## What to do
All lines from the start of the listing below through the line containing "Click the 18:00" are to be written out again exactly, and no others.

##########

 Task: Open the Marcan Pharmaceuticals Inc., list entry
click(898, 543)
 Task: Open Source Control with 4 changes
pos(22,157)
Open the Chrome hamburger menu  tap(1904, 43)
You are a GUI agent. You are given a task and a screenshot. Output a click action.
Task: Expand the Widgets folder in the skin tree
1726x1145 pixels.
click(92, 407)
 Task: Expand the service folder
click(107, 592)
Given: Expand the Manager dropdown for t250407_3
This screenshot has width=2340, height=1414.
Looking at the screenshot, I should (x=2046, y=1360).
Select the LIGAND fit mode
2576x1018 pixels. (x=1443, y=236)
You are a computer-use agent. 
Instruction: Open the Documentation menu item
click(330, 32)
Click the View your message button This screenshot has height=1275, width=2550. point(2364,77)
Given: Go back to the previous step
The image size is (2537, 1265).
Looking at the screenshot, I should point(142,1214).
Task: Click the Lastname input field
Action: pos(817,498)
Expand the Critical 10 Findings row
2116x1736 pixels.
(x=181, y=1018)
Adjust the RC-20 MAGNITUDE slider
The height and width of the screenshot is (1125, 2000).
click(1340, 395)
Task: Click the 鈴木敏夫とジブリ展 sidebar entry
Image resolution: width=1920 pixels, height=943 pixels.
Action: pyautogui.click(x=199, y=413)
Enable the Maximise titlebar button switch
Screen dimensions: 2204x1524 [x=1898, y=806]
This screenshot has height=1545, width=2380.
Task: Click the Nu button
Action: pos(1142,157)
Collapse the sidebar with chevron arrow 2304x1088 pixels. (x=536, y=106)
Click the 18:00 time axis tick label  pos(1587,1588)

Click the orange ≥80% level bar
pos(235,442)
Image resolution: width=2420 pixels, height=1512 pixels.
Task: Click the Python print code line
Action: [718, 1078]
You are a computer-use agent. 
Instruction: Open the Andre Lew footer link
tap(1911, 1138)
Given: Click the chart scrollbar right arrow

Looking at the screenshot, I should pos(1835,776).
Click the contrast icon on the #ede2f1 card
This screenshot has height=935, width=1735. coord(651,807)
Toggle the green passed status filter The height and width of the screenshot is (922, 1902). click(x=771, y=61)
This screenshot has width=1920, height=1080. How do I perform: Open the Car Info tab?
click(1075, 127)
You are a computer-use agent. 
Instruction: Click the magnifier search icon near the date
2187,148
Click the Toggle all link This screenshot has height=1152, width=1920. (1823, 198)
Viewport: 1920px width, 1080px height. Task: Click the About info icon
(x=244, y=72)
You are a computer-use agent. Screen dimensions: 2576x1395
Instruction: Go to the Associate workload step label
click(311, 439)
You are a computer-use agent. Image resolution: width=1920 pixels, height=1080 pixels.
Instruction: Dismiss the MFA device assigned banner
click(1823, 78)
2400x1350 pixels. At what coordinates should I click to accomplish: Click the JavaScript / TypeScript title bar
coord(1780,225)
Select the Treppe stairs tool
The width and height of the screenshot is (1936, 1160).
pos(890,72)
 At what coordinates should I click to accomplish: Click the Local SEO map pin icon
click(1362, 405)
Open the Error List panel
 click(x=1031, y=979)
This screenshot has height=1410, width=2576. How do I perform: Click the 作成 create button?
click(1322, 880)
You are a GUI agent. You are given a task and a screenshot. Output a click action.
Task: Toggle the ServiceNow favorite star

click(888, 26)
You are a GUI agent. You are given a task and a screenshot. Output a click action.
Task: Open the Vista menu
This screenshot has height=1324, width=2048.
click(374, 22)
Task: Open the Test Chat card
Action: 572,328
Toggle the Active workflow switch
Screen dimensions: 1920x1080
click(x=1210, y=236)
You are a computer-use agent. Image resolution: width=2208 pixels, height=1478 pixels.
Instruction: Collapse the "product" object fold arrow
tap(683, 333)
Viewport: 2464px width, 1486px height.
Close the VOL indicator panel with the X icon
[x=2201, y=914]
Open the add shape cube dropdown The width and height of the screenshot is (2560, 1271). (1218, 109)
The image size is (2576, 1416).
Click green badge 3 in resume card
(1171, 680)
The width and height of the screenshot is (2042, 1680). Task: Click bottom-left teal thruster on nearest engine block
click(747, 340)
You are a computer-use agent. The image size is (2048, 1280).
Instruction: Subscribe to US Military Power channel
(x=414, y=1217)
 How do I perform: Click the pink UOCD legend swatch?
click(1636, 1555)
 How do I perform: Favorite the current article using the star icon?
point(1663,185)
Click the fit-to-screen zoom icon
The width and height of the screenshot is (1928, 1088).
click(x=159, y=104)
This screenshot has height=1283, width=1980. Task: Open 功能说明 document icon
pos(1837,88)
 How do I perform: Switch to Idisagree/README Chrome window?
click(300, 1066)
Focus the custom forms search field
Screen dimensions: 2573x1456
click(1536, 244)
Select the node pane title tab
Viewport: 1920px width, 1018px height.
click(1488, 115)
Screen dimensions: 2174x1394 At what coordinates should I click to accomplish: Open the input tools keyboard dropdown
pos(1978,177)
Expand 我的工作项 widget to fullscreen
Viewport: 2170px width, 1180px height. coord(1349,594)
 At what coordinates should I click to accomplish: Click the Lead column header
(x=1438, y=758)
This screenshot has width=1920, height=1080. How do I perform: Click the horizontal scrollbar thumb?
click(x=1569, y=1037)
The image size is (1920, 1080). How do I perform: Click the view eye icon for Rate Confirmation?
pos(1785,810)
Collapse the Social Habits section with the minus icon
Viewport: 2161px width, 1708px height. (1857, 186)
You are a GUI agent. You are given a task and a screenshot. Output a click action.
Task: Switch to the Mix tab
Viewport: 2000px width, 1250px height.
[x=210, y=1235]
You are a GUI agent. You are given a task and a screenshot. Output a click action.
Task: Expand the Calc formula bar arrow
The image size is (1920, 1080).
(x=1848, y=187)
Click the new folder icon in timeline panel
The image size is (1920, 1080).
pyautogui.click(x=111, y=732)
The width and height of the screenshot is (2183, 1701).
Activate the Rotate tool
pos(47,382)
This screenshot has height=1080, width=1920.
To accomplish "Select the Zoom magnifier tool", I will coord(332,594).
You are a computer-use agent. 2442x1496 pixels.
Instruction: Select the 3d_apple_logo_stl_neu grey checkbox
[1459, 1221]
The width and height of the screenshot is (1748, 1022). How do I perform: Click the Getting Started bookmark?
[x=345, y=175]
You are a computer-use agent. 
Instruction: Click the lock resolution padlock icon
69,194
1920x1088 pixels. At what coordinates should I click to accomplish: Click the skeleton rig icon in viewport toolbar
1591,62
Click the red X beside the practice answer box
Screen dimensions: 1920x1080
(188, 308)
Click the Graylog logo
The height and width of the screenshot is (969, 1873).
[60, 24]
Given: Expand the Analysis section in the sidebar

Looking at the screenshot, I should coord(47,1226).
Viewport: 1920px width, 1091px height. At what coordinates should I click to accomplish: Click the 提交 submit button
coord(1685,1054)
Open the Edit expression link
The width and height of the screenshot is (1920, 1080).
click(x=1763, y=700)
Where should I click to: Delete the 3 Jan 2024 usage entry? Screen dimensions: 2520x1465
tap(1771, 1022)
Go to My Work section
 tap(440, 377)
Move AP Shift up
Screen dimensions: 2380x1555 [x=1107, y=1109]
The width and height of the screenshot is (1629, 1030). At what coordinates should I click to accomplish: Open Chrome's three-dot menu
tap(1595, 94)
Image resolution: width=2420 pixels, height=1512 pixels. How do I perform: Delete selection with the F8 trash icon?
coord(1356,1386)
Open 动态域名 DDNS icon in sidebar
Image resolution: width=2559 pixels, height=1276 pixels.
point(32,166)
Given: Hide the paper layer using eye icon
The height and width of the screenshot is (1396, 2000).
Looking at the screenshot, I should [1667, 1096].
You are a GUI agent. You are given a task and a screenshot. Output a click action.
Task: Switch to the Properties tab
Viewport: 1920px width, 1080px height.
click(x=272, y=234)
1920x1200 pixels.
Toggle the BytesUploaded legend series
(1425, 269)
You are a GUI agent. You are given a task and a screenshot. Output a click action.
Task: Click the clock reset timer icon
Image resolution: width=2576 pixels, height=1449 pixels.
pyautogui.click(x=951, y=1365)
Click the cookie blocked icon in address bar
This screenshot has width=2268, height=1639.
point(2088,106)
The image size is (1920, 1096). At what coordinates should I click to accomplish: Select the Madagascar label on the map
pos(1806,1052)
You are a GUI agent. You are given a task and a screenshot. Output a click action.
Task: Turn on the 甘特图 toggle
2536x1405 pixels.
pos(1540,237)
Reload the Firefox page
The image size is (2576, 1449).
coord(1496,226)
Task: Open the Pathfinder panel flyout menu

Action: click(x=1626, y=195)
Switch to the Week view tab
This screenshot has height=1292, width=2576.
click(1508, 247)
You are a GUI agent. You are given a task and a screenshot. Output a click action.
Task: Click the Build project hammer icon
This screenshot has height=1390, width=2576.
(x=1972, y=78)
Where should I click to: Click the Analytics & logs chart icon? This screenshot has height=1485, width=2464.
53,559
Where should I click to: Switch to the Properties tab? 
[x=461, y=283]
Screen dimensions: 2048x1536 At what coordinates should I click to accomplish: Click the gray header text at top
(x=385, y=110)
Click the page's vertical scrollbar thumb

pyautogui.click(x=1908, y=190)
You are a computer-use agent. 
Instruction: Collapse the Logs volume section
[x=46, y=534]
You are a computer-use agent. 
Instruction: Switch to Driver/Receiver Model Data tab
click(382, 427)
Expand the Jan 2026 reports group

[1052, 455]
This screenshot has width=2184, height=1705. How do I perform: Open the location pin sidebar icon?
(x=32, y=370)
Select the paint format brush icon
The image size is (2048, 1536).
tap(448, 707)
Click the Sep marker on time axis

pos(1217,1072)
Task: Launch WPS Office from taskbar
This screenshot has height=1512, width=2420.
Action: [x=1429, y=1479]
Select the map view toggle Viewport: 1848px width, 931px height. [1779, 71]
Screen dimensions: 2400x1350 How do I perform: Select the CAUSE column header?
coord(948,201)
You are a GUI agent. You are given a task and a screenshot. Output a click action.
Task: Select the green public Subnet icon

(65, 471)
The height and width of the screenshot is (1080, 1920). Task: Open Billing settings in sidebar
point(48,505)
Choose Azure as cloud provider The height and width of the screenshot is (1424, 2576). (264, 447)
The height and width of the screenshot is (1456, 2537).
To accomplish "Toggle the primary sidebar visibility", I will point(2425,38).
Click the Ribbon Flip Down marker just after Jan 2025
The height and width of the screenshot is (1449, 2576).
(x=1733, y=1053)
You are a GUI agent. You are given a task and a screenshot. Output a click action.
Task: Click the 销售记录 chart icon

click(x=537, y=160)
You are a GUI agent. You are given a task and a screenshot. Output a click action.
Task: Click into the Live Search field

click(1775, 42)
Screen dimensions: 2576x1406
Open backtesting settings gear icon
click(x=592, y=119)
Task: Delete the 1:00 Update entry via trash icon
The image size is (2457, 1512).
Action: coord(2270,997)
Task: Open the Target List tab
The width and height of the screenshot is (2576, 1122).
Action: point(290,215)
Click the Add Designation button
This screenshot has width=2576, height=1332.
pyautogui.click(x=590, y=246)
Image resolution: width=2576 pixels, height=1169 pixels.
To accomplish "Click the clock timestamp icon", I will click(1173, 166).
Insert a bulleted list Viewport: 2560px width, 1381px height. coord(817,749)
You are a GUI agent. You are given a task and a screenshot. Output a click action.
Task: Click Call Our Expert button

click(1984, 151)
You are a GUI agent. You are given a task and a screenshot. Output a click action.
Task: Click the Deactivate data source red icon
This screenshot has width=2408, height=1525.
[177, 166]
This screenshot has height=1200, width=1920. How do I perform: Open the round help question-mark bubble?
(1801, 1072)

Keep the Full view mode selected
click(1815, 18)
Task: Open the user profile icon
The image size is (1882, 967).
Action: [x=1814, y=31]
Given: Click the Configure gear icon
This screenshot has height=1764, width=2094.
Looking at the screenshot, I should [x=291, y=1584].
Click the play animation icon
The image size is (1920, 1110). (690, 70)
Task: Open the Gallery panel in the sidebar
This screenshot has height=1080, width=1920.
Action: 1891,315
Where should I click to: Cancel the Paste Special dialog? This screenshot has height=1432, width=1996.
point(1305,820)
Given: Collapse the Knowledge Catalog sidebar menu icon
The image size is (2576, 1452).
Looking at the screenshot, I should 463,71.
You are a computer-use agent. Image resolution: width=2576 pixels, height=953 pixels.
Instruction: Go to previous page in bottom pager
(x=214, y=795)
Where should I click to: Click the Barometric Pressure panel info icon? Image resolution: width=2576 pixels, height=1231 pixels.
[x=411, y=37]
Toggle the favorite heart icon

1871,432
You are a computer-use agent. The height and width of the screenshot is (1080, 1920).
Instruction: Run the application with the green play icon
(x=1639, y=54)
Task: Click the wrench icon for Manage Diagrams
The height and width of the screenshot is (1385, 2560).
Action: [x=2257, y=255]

##########

## Result
 Task: Open the Marcan Pharmaceuticals Inc., list entry
click(898, 543)
 Task: Open Source Control with 4 changes
pos(22,157)
Open the Chrome hamburger menu  tap(1904, 43)
You are a GUI agent. You are given a task and a screenshot. Output a click action.
Task: Expand the Widgets folder in the skin tree
1726x1145 pixels.
click(92, 407)
 Task: Expand the service folder
click(107, 592)
Given: Expand the Manager dropdown for t250407_3
This screenshot has width=2340, height=1414.
Looking at the screenshot, I should (x=2046, y=1360).
Select the LIGAND fit mode
2576x1018 pixels. (x=1443, y=236)
You are a computer-use agent. 
Instruction: Open the Documentation menu item
click(330, 32)
Click the View your message button This screenshot has height=1275, width=2550. point(2364,77)
Given: Go back to the previous step
The image size is (2537, 1265).
Looking at the screenshot, I should point(142,1214).
Task: Click the Lastname input field
Action: pos(817,498)
Expand the Critical 10 Findings row
2116x1736 pixels.
(x=181, y=1018)
Adjust the RC-20 MAGNITUDE slider
The height and width of the screenshot is (1125, 2000).
click(1340, 395)
Task: Click the 鈴木敏夫とジブリ展 sidebar entry
Image resolution: width=1920 pixels, height=943 pixels.
Action: pyautogui.click(x=199, y=413)
Enable the Maximise titlebar button switch
Screen dimensions: 2204x1524 [x=1898, y=806]
This screenshot has height=1545, width=2380.
Task: Click the Nu button
Action: pos(1142,157)
Collapse the sidebar with chevron arrow 2304x1088 pixels. (x=536, y=106)
Click the 18:00 time axis tick label  pos(1587,1588)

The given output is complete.